4 files changed, 35 insertions, 10 deletions

diff --git a/crypto/cryptlib.c b/crypto/cryptlib.c
index 9de60fd528..8634c078d8 100644
--- a/crypto/cryptlib.c
+++ b/crypto/cryptlib.c
@@ -133,11 +133,11 @@ int CRYPTO_get_new_lockid(char *name)
 	char *str;
 	int i;
 
+#if defined(WIN32) || defined(WIN16)
 	/* A hack to make Visual C++ 5.0 work correctly when linking as
 	 * a DLL using /MT. Without this, the application cannot use
 	 * and floating point printf's.
 	 * It also seems to be needed for Visual C 1.5 (win16) */
-#if defined(WIN32) || defined(WIN16)
 	SSLeay_MSVC5_hack=(double)name[0]*(double)name[1];
 #endif
 
diff --git a/crypto/ex_data.c b/crypto/ex_data.c
index 35ea2c2982..3898c33f86 100644
--- a/crypto/ex_data.c
+++ b/crypto/ex_data.c
@@ -1,4 +1,17 @@
 /* crypto/ex_data.c */
+
+/*
+ * This is not thread-safe, nor can it be changed to become thread-safe
+ * without changing various function prototypes and using a lot of locking.
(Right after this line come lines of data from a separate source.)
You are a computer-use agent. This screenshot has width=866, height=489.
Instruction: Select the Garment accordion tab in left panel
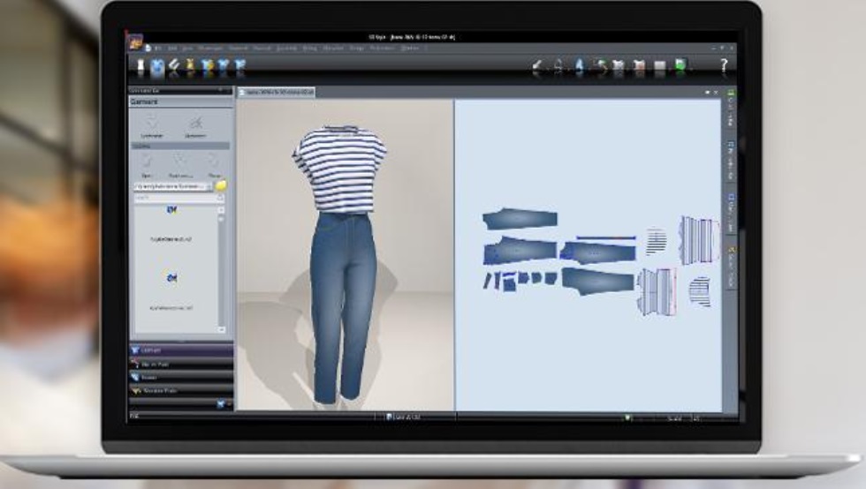pos(181,350)
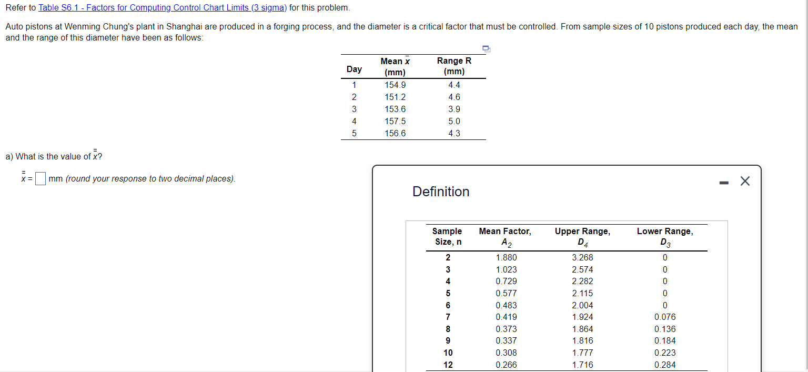Select the mean value 156.6 for Day 5
This screenshot has height=372, width=808.
pyautogui.click(x=395, y=133)
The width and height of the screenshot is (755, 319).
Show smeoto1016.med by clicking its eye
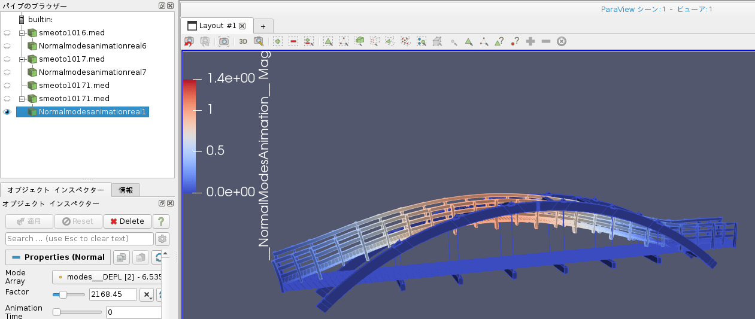tap(7, 33)
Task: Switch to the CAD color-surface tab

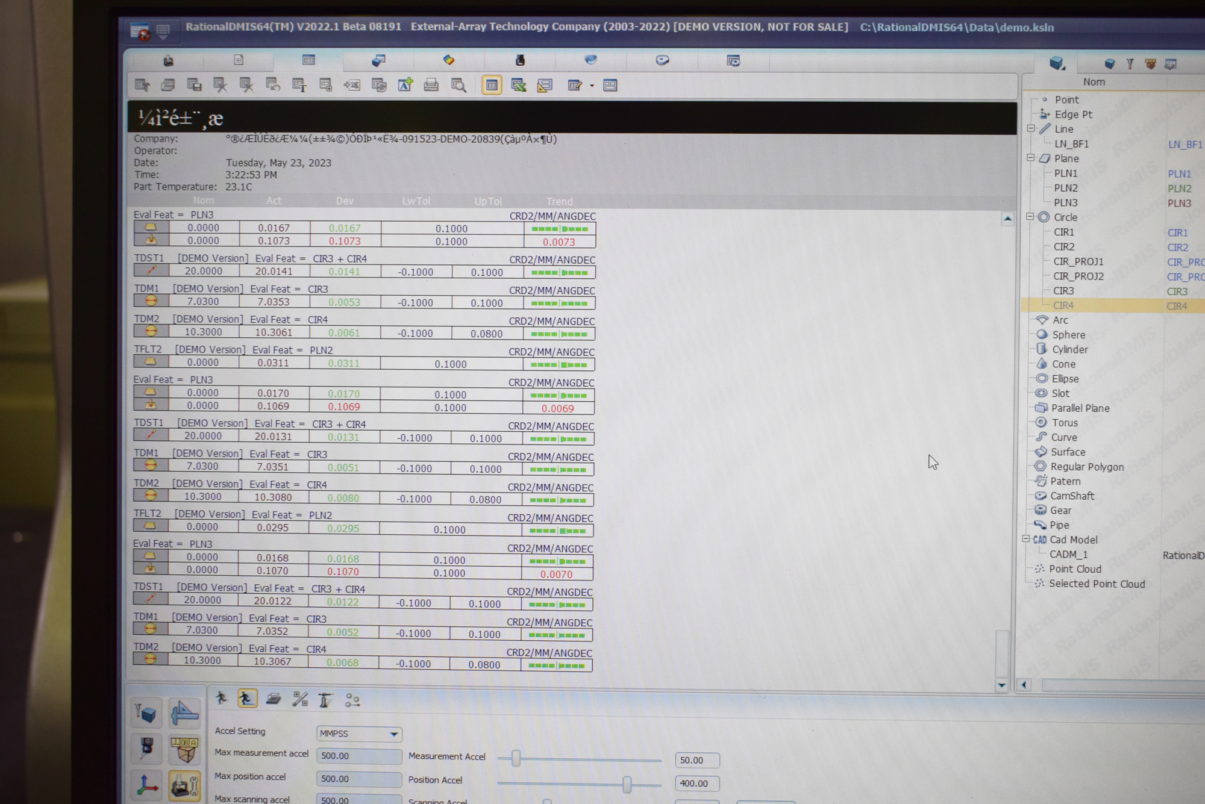Action: [449, 60]
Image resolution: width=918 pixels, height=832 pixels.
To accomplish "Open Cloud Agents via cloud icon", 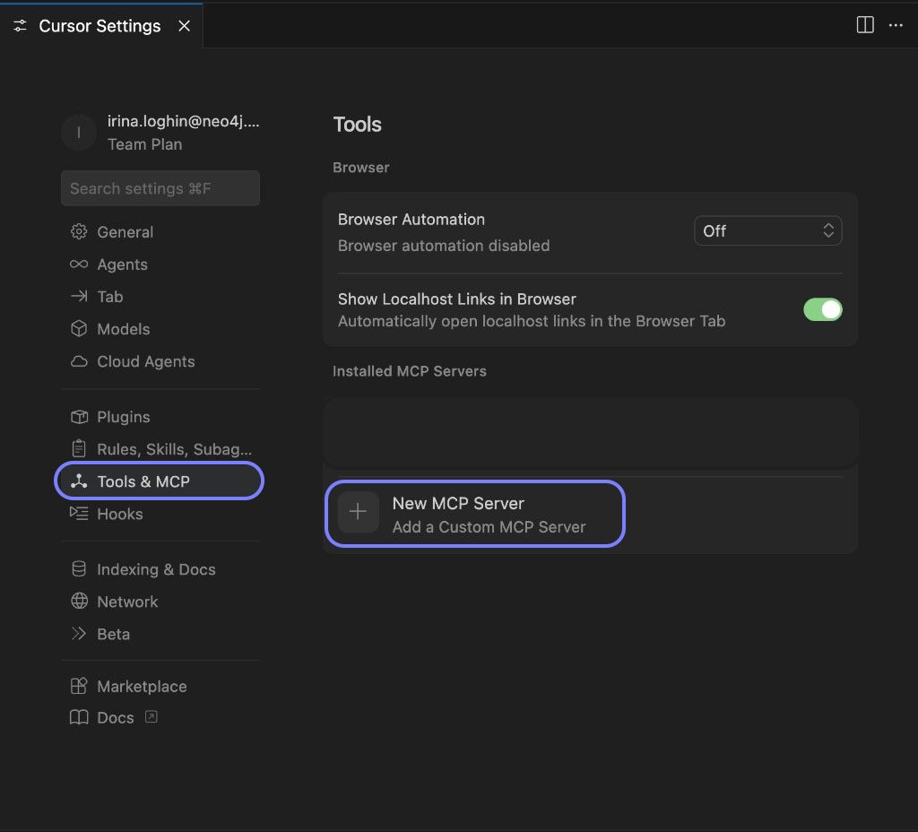I will pos(79,360).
+ * Luckily, it's not really used anywhere except in ssl_verify_cert_chain
+ * via SSL_get_ex_data_X509_STORE_CTX_idx (ssl/ssl_cert.c), where
+ * new_func, dup_func, and free_func all are 0.
+ *
+ * Any multi-threaded application crazy enough to use ex_data for its own
+ * purposes had better make sure that SSL_get_ex_data_X509_STORE_CTX_idx
+ * is called once before multiple threads are created.
+ */
+
 /* Copyright (C) 1995-1998 Eric Young (eay@cryptsoft.com)
  * All rights reserved.
  *
diff --git a/crypto/mem_dbg.c b/crypto/mem_dbg.c
index 9ed8184e45..a6c70e431a 100644
--- a/crypto/mem_dbg.c
+++ b/crypto/mem_dbg.c
@@ -678,7 +678,15 @@ void CRYPTO_mem_leaks(BIO *b)
 		 * void_fn_to_char kludge in CRYPTO_mem_leaks_cb.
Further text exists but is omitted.